» Data shown:
---*---

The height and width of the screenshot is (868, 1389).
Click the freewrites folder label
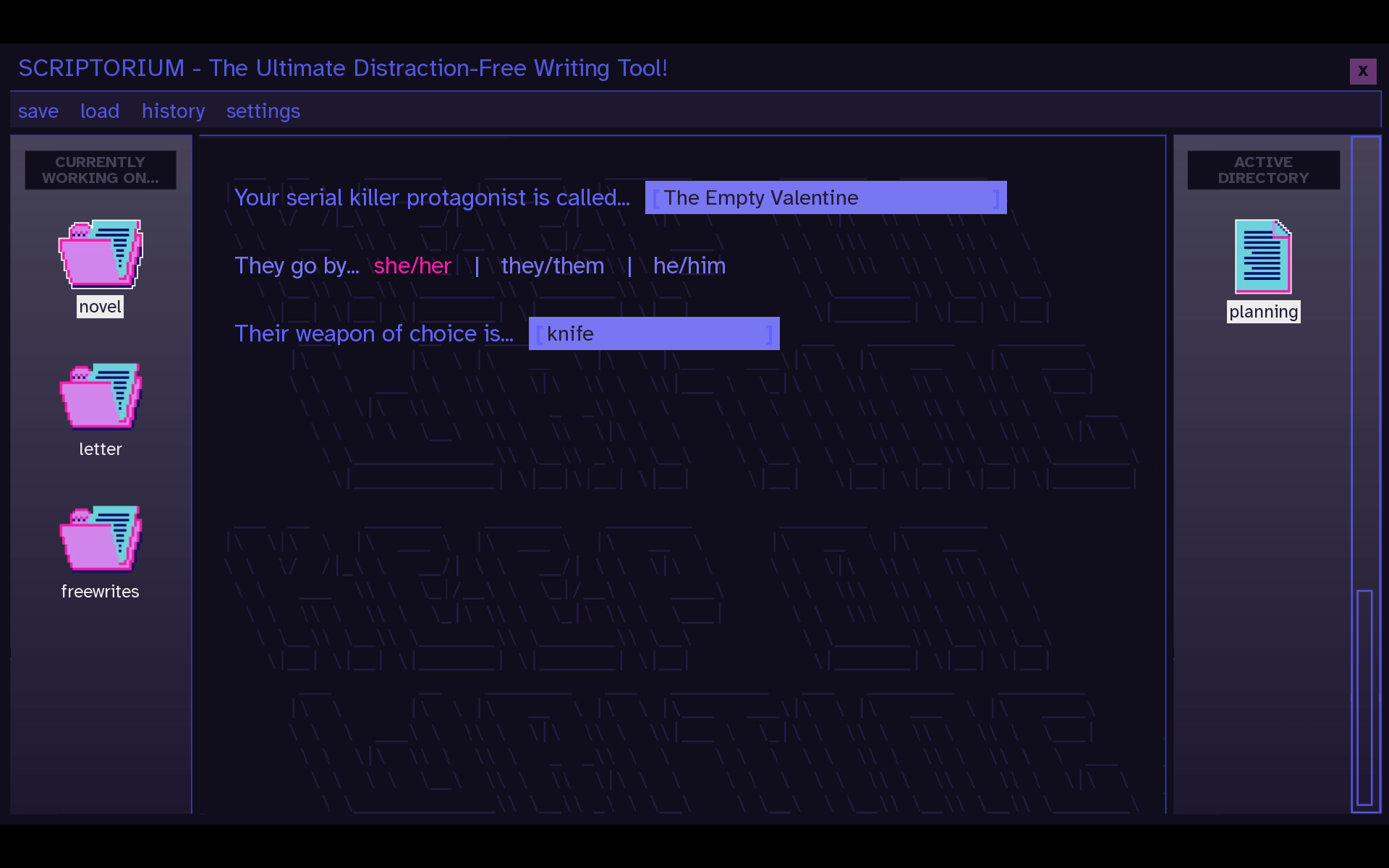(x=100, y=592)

---*---

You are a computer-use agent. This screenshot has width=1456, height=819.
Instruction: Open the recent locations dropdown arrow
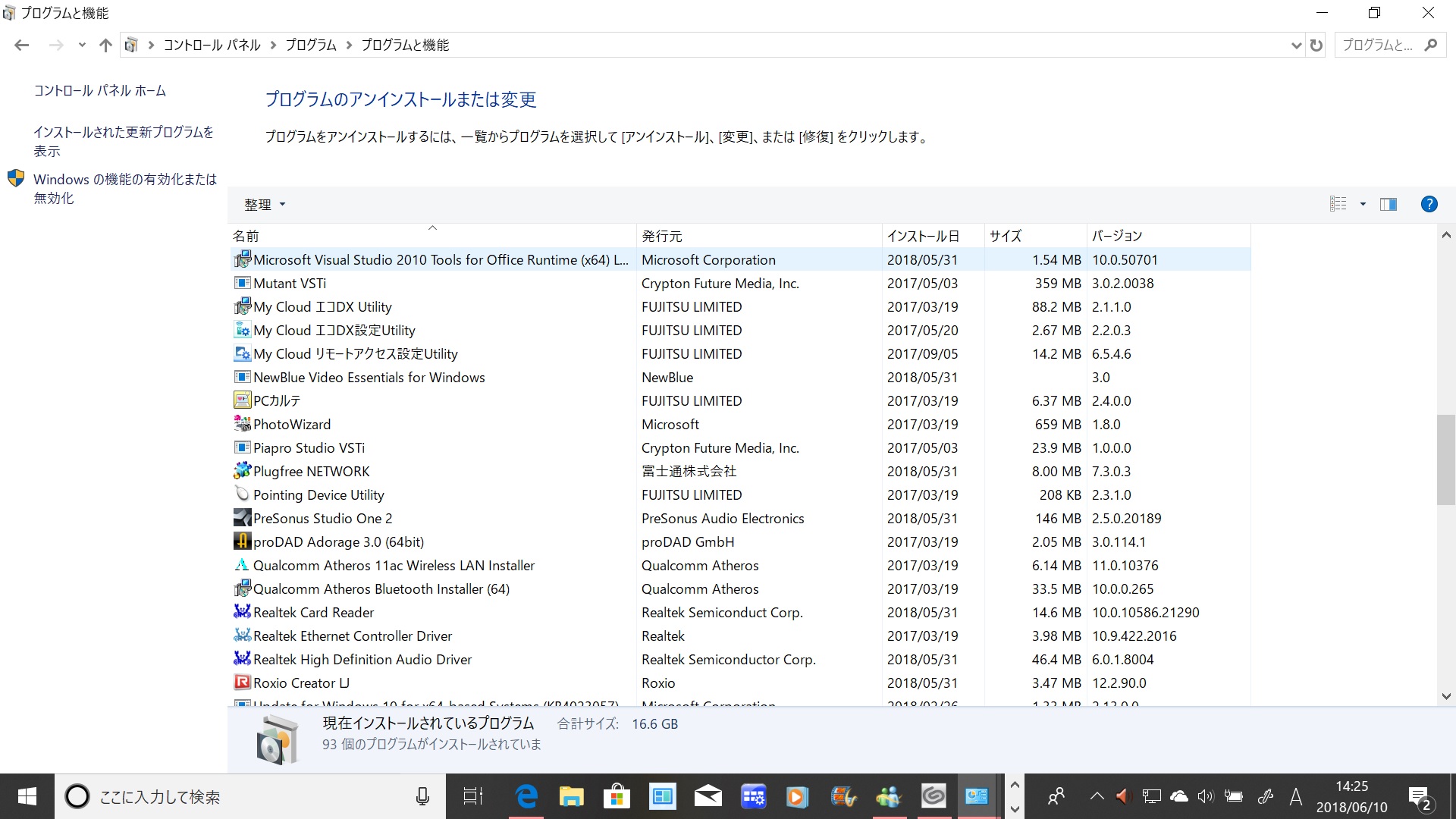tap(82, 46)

---*---

» What this task involves: Which lines of the records hold the string "height"? Copy each one.

» Written response:
The height and width of the screenshot is (868, 1389).
You are a computer-use agent. This screenshot has width=1456, height=819.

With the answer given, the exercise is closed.